Bajo el cuarto creciente, la luna libera el hechizo que hace fortalecer el alma para así, sorprenderse en las miradas familiares de un hombre «bendito» que se refleja en los ojos de la elegida. La búsqueda calmada de Carmen Verde Arocha en Mieles (2003) [1], es la restauradora del bienestar interno, de la piel, de la poesía que se va estructurando en el tiempo.
La voz infantil de Isabel Madera se acerca a Carmen y su vientre se inflama de esperanzas, sensaciones, sueños, percepciones y deseos inocentes. Todo está en sus adentros, en el alma. Más tarde una mujer se arrodilla y persiste en conocer los misterios diminutos de la existencia desde el nacimiento.
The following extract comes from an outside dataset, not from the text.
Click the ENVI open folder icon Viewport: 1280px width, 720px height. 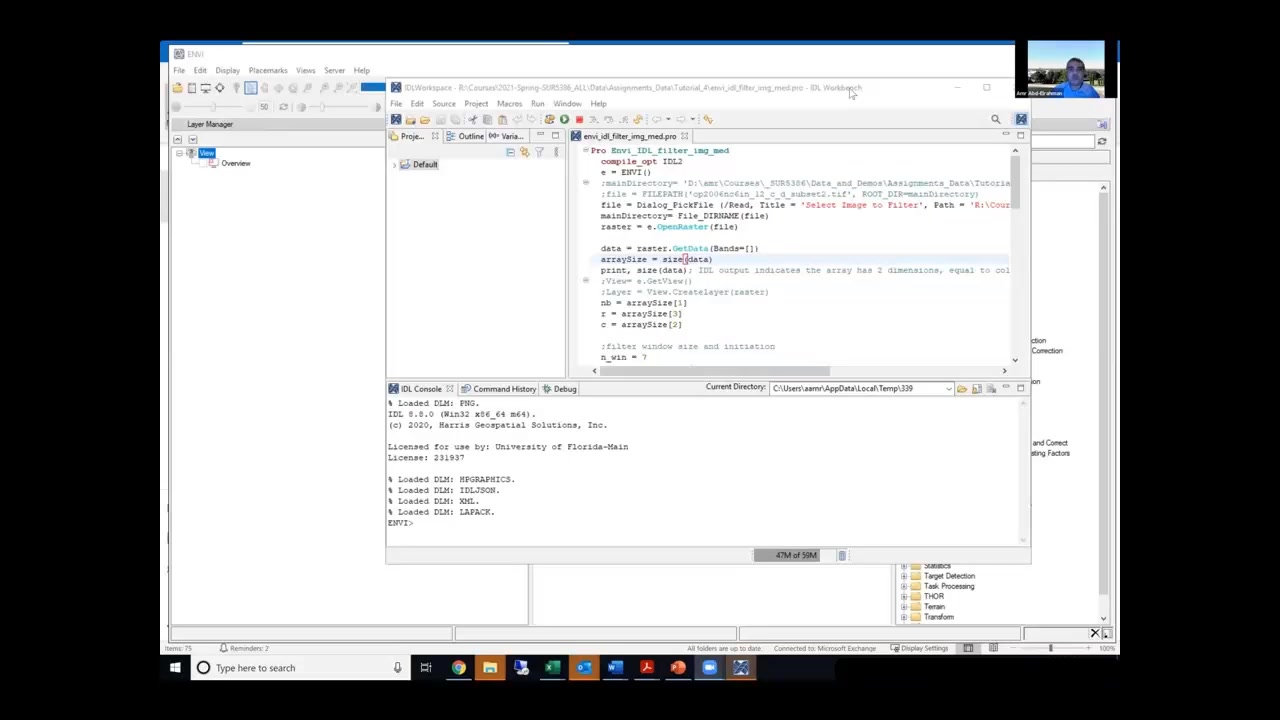177,88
Desprende los aromas vegetales y descarga la sustancia de la palabra en los acontecimientos que se mueven en un tiempo abstracto, pero con un lenguaje demasiado simple, tal vez, un lenguaje de resonancia en la niñez pasada: «Son muchas las voces que recorren la vida de una./ Varios los adioses».
Los antepasados y los seres imaginarios se acercan a los acontecimientos religiosos de la vida, pero con la magia que toca cada virtud y oficio: la magia aumenta y ese oficio nos hace crecer. Es el sueño revelador de la gran reunión de cumpleaños que cumple varias etapas, desde el amanecer hasta la hora del retorno a la casa, sin la confusión del paisaje de salida: «La vela se apaga a las cinco de la tarde, la gente/ regresa a su casa/ con los mismos zapatos, que nadie olvide sus pies en el baño.»
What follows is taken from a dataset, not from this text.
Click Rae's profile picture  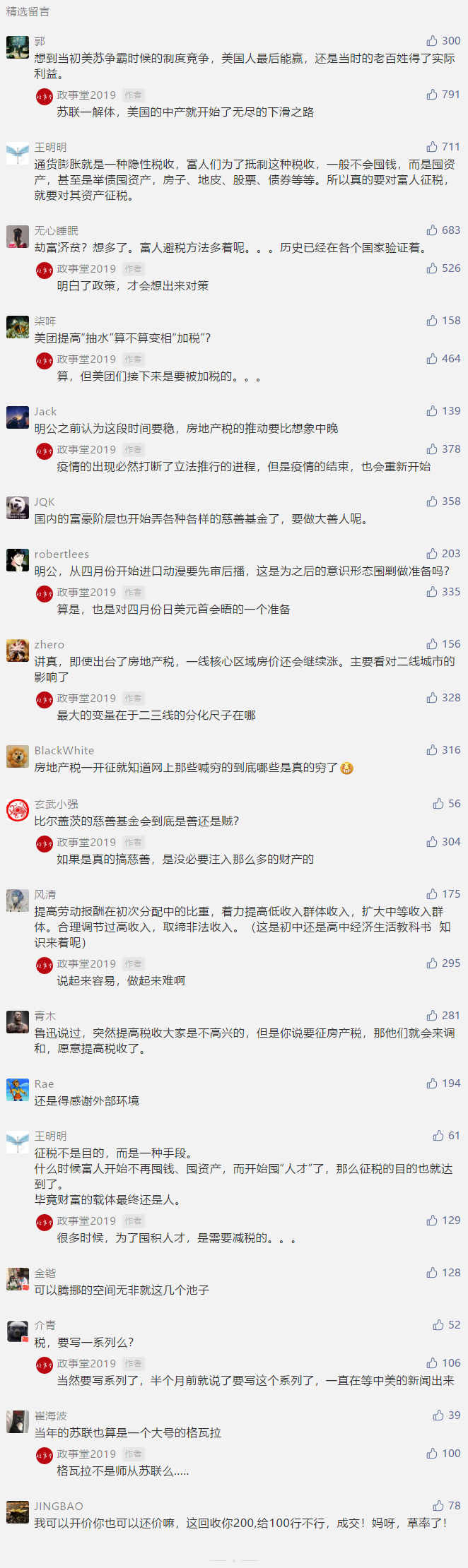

La concubina, personaje indispensable para la estrechez de la comunicación emocional, emprende un viaje común con las otras mujeres que han permanecido inmóviles en los siglos. Ella se convierte en un retrato medieval de santidad que desarrolla un paraje de preguntas acerca de la pureza y las impurezas de los sentimientos o lo que simboliza el monasterio que se encuentra cerca de su casa. La casa de la concubina se ha derrumbado varias veces, pero siempre ha luchado y, victoriosa, la ha podido levantar con la ayuda de su caballero o de otras niñas que asistieron a la fiesta de cumpleaños.
El caballero no es el de las cruzadas, no pertenece a las danzas clásicas o a las películas históricas, ni a cuentos y óperas, es un hombre con aire melancólico que se asemeja a Don Quijote. Su armadura de grietas evidencian la fortuna que ha sufrido su destino. En la fiesta cada mujer posee un destino y un oficio. La lavandera es la elegida para trabajar hasta el desgaste de sus nudillos, de las yemas de los dedos de las manos. La recompensa está en lo limpio, puro y transparente.
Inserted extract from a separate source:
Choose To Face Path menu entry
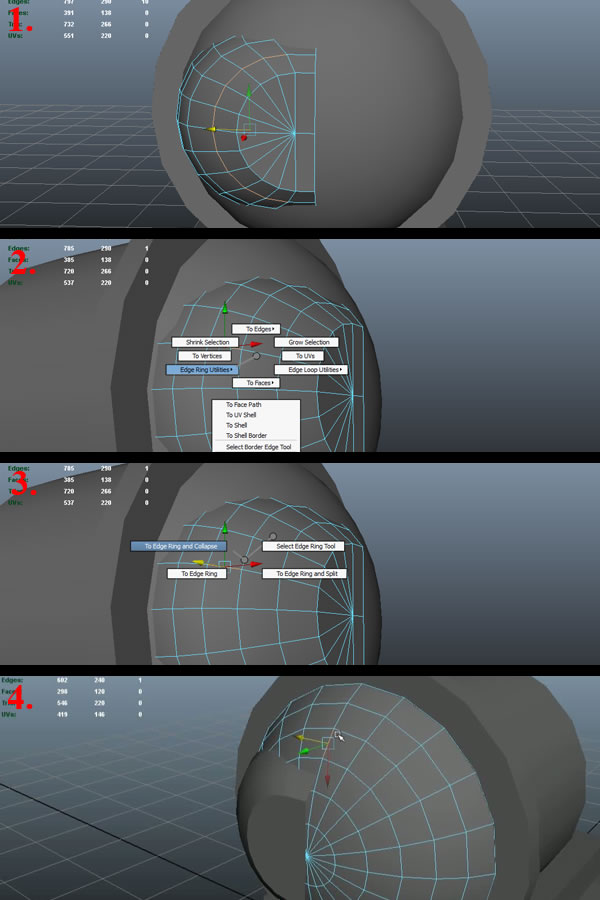coord(244,405)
La costurera, el oficio de unir el punto con el siguiente punto, como Penélope, corta las telas, une sus bordes a la medida exacta y viste a cada invitado de la fiesta. Mantiene la vida en equilibrio: «Si no fuera por el peso de la brisa / diría que nos da pena sonreír».
En el transitar por el mercado, antes de llegar a la fiesta, las niñas encuentran el aguacero que les impide avanzar, pero que las invita al recuerdo del aroma dejado por el primer beso. Los movimientos lentos emergen de la contemplación de formas y objetos olvidados transportándolos al tiempo presente: «Isabel Madera vive....» / o «Qué importa la edad, la edad es la misma todo el tiempo».
Las mujeres se encuentran con el tesoro que está debajo de sus pies y con un poco de miel para no olvidar la infancia, desayunan. La tierra es un elemento vital para poder hilar y materializar la poesía: Seguimos con los deseos de adivinar lo que el viento decía/ Hay estrechos corredores, mucho frío/ Y las almas de quienes vienen a la tierra. La fiesta se ha terminado antes del ocaso, para que nadie pierda el camino de regreso, para que nadie olvide sus pies en algún lugar del amor.
[1] Carmen Verde Arocha. Mieles. Caracas. Editorial BINEV C.A. 2003.